Among the recommendations for the proposed celebration of the Town's 250th anniversary, which the Committee of Fifty have already made at the present writing, is the name of Hon, Samuel Fessenden, as the orator of the occasion. The spontaneity and readiness with which this proposition was adopted by the Committee, and the general favor with which the suggestion was received by the public at large, constitute a flattering compliment to a townsman whose successful career as a lawyer and as a leader in State and national politics, may appropriately be noted here as a part of the history of Stamford in recent years. A member of the distinguished Maine family which, in the person of his uncle, the late William Pitt Fessenden, furnished to the country one of the most able and patriotic statesmen of the civil war, and of the reconstruction period immediately following, and a son of the late Samuel C. Fessenden, who, with another uncle of the subject of this sketch, Thomas A. D. Fessenden, deceased, were members of the 37th Congress from their native State, Mr. Fessenden has more than revived the honorable celebrity attaching to a name already historic. Though most widely known in the field of national politics, as an organizer and leader of rare sagacity and energy, and as possessing that power in popular affairs which only men of uncommon person al magnetism and genial temper can wield, his most cherished triumphs have been won in the arena of his chosen profession, where he has gained enviable distinction and a place in the front rank as an able lawyer and effective pleader at the bar.

Mr. Fessenden was born in Rockland, Maine, April 12, 1847. The opening of the war found him preparing for college at the Lewiston Academy.

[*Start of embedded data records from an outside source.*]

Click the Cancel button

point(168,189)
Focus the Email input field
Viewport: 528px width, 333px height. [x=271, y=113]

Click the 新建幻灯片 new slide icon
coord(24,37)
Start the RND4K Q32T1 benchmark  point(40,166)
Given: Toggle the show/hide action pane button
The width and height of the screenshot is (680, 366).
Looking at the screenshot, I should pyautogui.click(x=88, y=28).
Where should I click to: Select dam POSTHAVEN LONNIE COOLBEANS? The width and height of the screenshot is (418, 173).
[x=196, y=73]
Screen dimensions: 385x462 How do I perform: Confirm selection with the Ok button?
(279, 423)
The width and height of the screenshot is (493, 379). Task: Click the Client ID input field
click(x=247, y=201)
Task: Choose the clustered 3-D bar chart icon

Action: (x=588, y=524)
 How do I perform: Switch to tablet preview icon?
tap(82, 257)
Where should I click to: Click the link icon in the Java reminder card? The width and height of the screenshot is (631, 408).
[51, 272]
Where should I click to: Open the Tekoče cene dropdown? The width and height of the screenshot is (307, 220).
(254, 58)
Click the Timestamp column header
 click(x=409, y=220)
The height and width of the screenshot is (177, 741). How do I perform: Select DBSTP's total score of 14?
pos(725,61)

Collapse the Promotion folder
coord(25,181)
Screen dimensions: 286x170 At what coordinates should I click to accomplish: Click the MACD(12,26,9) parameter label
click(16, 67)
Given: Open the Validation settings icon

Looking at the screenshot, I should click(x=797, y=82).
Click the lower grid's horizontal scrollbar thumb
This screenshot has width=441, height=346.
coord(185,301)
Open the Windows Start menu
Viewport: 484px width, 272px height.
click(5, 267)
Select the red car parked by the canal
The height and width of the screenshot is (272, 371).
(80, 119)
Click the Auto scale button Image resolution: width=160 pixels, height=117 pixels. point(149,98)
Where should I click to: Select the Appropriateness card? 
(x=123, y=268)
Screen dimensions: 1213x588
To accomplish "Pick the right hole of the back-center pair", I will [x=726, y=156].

Two years later, then a well-grown boy of sixteen years, he resolved to give up or postpone his college plans and enter the army, which he did by enlisting as a private in the Seventh Maine Battery. He served under Grant in that fierce, destructive, but glorious campaign marked by those names of dread import: Wilderness, Spottsylvania, Cold Harbor and Petersburg, and, on a recommendation from General Grant, received an appointment by President Lincoln, as First Lieutenant and afterwards as Captain, in the Second U. S. Infantry. His preference being for the artillery service, he declined promotion in the regulars, to accept a commission in the First Maine Battery. Later, he was appointed on the staff of Major General A. P. Howe, and remained in that position until he retired to civil life soon after the close of the war. He then applied himself, with characteristic energy and determination, to the study of law, at the Harvard Law School. March 4, 1869, he was admitted to the Fairfield County bar—his family having moved to Stamford. He began the practice of his profession as a member of a law firm in which his seniors were the late Joshua B. Ferris and Calvin G. Child. Upon the retirement of Mr. Child to form a co-partnership with Mr. N. R. Hart, the firm remained under the title of Ferris & Fessenden, until the withdrawal of Mr. Ferris from all active professional work, when the present firm of Fessenden & Carter was formed. Mr. Fessenden's eminent qualities as a lawyer, his many and remarkable legal successes, and his work as the State's Attorney, are among the most notable and striking incidents in the history of the Fairfield County bar for the last twenty years, more especially during the last half of that period.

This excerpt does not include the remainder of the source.